I'm afraid being slow isn't good enough. I'm afraid of what change will bring. No one seems to like slow people.
Being a naturally slow person forcing myself to go fast, makes me very tired. So I race and I crash, race and crash, over and over. And because it's one of my core beliefs that being fast is better than being slow, I don't just do it when other people are around, I do it always. That might be the main reason my sleeping patterns are so out of whack, Actually, when I look at my life, everything has a pattern of starting with great momentum then quickly fading out. Maybe that's where many of those stop signs came from, if I can't go fast, I won't go at all.
I always wanted to be a fast writer, but instead of being a fast writer, my mind simply races while I'm writing, giving my writing a rushed feeling, and my brain a headache. Slowing down will change my writing. Slowing down will change everything.

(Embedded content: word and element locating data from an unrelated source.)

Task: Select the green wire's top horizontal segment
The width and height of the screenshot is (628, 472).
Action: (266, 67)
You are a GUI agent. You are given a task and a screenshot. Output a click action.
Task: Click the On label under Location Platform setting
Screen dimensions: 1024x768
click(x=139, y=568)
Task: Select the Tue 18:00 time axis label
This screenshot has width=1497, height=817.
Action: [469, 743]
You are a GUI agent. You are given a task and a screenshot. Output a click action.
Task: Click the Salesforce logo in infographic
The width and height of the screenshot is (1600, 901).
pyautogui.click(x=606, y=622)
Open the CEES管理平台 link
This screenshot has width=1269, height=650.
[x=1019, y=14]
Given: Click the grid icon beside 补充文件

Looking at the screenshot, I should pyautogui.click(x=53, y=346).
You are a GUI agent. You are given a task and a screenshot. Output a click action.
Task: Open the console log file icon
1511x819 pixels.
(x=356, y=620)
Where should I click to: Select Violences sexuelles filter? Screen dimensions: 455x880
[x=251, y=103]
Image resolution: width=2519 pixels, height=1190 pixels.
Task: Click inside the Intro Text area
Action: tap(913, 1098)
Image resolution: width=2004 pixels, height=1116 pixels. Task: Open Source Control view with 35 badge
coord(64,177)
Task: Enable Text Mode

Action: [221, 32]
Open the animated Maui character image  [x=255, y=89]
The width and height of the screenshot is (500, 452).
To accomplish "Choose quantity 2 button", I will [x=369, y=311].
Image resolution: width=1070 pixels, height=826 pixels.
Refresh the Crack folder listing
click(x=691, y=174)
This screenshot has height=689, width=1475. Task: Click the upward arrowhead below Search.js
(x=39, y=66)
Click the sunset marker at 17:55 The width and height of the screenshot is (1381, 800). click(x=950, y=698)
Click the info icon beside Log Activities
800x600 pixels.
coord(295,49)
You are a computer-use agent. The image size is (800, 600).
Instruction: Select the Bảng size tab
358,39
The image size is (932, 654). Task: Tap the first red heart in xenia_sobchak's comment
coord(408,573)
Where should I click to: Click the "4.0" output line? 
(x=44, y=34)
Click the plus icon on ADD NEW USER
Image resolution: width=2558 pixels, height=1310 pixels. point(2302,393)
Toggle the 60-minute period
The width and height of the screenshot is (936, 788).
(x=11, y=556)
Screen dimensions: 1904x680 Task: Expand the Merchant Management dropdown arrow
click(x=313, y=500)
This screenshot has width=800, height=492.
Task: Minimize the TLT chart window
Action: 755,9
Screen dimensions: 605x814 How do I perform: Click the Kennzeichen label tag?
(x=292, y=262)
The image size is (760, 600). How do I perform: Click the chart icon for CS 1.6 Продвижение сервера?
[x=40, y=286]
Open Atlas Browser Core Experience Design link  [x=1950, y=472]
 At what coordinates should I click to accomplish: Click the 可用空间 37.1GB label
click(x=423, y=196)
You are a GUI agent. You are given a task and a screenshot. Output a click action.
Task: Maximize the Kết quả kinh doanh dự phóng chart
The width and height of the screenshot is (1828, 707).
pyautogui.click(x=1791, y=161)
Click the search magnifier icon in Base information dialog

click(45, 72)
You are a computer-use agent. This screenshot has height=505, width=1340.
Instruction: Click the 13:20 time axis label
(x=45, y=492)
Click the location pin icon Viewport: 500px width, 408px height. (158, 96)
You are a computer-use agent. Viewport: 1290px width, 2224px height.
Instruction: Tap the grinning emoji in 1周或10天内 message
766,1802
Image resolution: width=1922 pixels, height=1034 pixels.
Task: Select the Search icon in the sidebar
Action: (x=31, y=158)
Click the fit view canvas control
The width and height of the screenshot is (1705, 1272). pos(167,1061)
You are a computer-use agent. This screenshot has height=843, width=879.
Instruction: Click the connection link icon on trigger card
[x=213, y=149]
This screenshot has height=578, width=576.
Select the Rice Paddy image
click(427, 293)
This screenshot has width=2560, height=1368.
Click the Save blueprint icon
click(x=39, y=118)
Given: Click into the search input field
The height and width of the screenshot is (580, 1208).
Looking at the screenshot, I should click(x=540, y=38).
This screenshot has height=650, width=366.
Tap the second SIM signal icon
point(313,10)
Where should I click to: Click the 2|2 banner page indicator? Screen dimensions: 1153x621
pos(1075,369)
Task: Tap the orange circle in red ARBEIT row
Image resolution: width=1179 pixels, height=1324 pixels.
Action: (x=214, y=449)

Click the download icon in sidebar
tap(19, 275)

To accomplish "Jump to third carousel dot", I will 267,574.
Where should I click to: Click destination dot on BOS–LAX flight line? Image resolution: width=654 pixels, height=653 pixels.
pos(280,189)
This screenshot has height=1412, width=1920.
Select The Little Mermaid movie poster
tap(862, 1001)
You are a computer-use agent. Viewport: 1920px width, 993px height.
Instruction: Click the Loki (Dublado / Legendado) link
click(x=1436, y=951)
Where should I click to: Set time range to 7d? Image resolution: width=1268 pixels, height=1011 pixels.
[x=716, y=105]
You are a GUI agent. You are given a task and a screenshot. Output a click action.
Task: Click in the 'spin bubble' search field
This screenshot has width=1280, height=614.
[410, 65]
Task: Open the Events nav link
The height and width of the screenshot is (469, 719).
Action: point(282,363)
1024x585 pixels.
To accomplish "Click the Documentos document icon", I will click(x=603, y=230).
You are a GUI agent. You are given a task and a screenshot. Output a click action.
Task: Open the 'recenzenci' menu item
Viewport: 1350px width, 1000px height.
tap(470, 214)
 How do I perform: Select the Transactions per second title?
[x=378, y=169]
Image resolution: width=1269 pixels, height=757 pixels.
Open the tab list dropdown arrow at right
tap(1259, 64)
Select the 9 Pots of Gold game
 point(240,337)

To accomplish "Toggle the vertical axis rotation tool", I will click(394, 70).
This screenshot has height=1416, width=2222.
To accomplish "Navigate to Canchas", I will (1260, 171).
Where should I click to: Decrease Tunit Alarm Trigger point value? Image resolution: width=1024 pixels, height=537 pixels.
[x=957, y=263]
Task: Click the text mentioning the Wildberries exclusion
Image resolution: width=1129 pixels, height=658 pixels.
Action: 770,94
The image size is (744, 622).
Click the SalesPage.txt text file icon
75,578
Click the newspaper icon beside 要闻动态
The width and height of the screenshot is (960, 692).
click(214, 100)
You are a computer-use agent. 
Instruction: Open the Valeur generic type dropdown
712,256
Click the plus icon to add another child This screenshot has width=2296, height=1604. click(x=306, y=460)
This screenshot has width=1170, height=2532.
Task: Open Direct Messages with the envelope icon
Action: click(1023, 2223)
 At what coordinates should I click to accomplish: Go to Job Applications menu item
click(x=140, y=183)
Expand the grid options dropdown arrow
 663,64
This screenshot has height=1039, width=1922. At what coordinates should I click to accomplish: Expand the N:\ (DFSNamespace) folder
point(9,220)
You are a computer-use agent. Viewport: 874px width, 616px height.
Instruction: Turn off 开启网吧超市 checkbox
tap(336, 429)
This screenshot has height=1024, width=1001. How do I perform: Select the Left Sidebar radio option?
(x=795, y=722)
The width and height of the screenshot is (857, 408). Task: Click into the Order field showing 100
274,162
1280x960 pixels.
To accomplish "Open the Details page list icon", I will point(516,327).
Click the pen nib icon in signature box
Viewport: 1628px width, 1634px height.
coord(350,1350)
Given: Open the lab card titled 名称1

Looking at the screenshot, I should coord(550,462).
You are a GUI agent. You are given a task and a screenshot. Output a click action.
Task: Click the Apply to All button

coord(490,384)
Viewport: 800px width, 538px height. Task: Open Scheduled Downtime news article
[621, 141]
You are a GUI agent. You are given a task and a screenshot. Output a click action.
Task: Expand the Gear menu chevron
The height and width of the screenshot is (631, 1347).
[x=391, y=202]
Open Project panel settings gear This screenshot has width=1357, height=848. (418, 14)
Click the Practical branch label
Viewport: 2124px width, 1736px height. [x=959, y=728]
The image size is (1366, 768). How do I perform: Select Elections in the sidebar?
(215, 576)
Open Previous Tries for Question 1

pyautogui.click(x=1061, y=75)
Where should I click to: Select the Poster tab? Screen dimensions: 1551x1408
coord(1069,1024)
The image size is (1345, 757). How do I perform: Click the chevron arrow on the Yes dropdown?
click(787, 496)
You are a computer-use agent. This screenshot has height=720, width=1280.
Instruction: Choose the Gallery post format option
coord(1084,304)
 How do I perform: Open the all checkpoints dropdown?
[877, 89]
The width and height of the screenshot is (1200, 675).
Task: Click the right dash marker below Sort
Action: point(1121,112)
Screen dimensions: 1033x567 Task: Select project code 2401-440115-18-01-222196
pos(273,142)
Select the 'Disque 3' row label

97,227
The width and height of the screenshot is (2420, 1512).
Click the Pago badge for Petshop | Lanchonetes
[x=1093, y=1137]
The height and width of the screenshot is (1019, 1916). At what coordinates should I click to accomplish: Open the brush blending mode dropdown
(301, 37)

Running naked through a cornfield isn't freedom to me, freedom is walking slowly through that cornfield, in a comfortable pair of shoes. Slowing down is freedom.
This post was written with that same racing momentum then trickling to an abrupt ending. I'm wondering if you, my dearest readers, will notice the change in my writing when I am able to slow down without fear. I haven't quite gotten there yet.